WRITTEN PROBLEM:
Copy word for word the listing lines from the one that contains "Open the Give feedback link" through the one that contains "Action: [x=142, y=60]". Leave the pictures out.
═══ RECORDS SUPPLIED ═══
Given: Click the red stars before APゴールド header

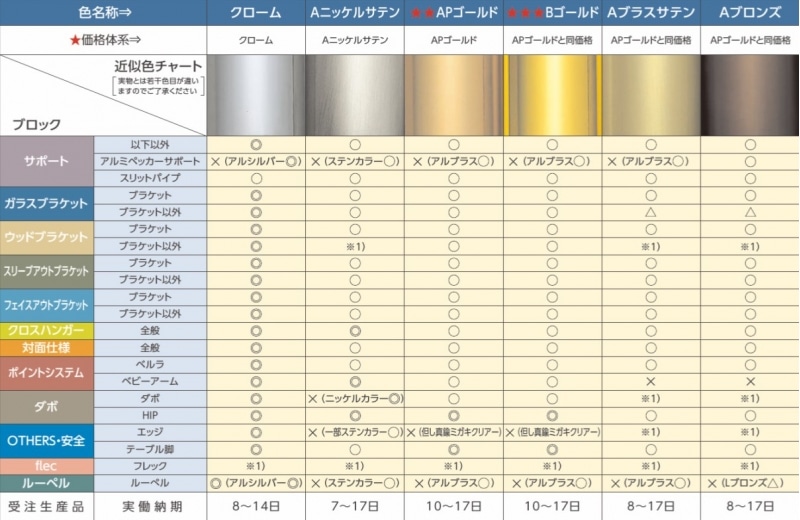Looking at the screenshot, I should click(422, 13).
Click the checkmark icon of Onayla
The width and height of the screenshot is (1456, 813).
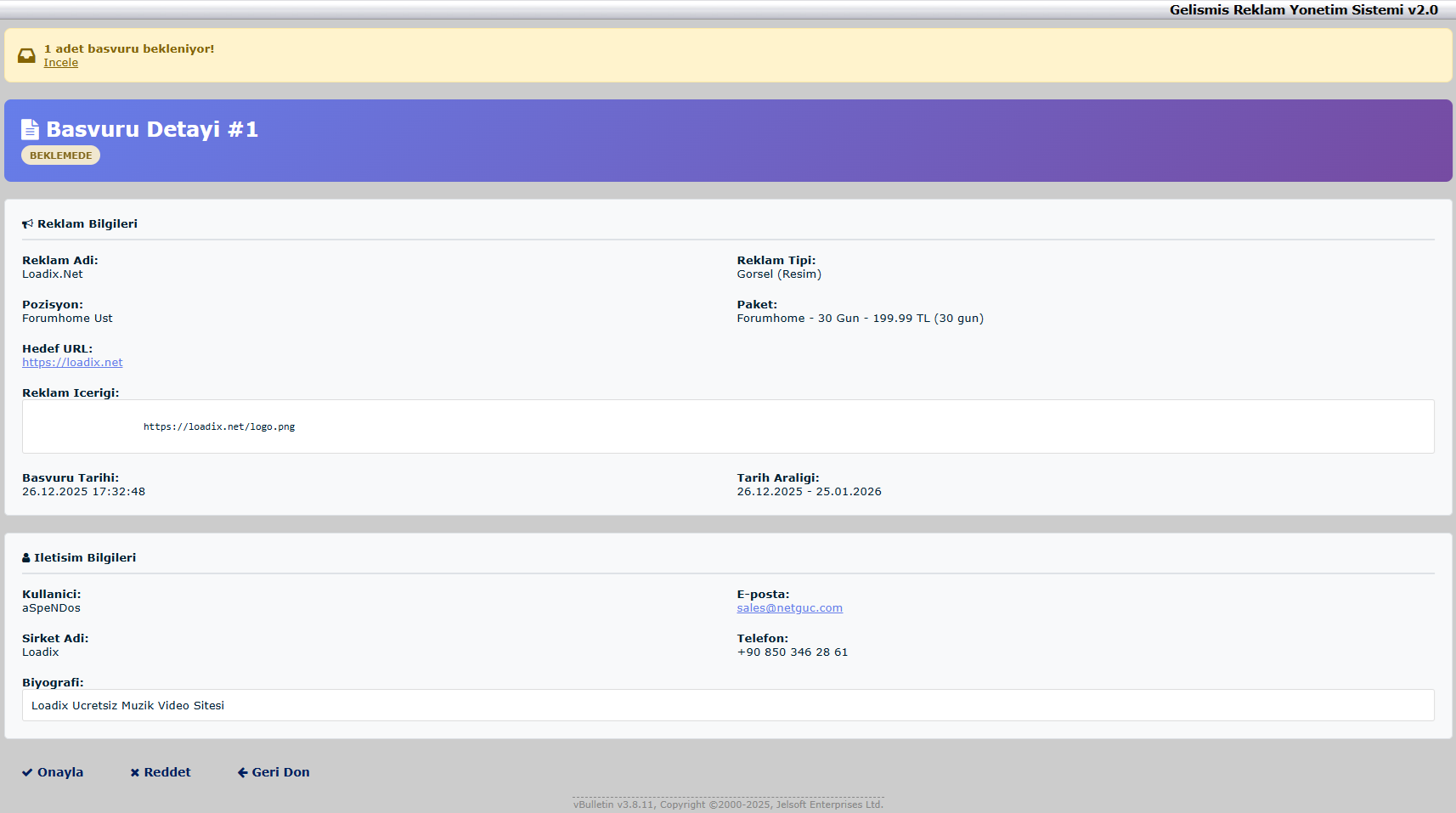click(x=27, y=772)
═══
═══ RECORDS SUPPLIED ═══
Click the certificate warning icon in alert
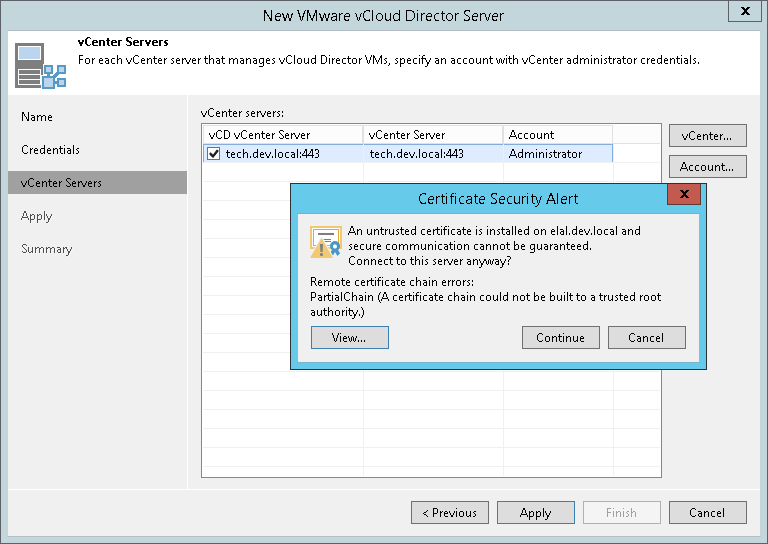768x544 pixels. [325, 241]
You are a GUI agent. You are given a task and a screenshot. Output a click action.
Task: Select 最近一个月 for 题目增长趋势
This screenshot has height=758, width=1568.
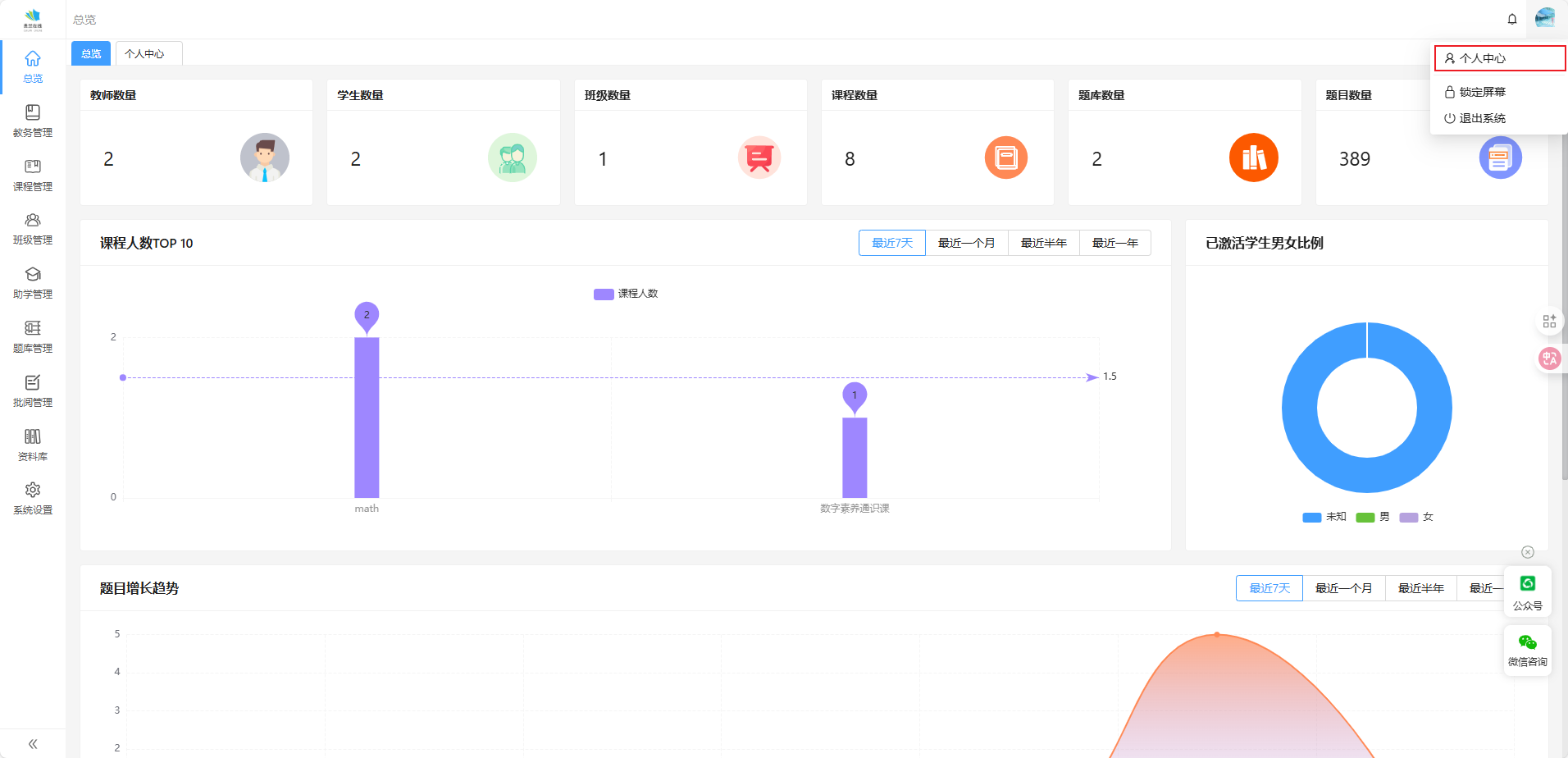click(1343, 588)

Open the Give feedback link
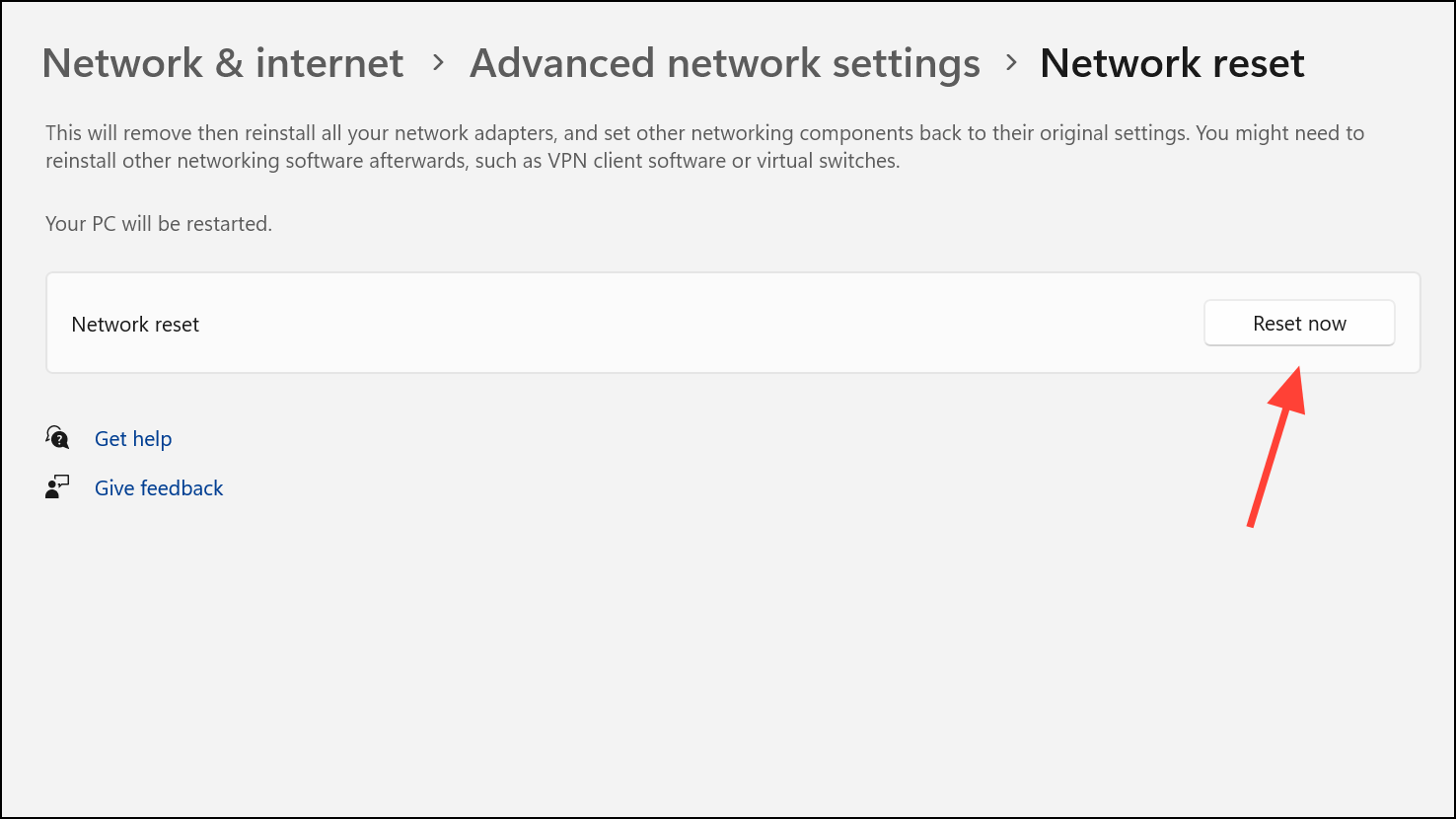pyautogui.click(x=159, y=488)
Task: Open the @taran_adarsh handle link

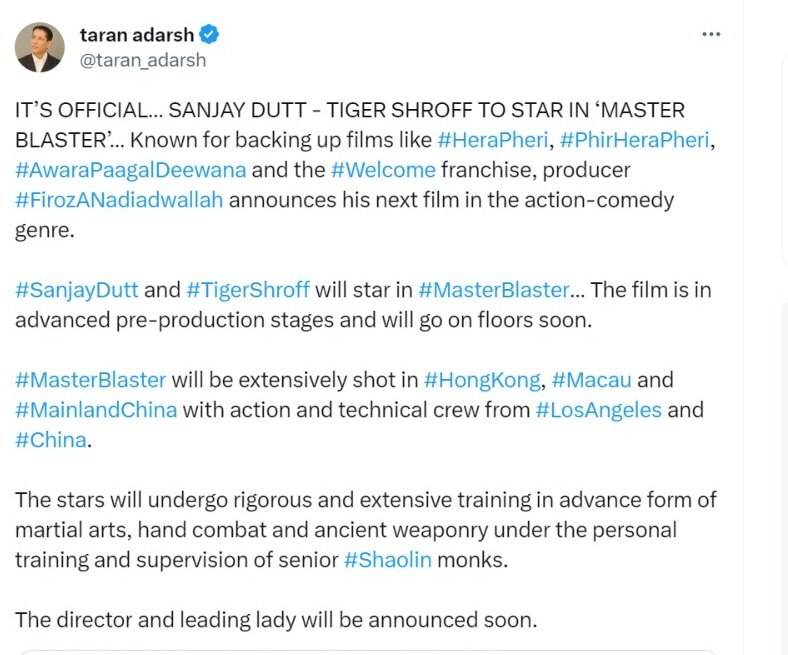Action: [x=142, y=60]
═══
ANSWER IN FULL:
Open the Give feedback link
pyautogui.click(x=159, y=488)
Task: Open the @taran_adarsh handle link

Action: [x=142, y=60]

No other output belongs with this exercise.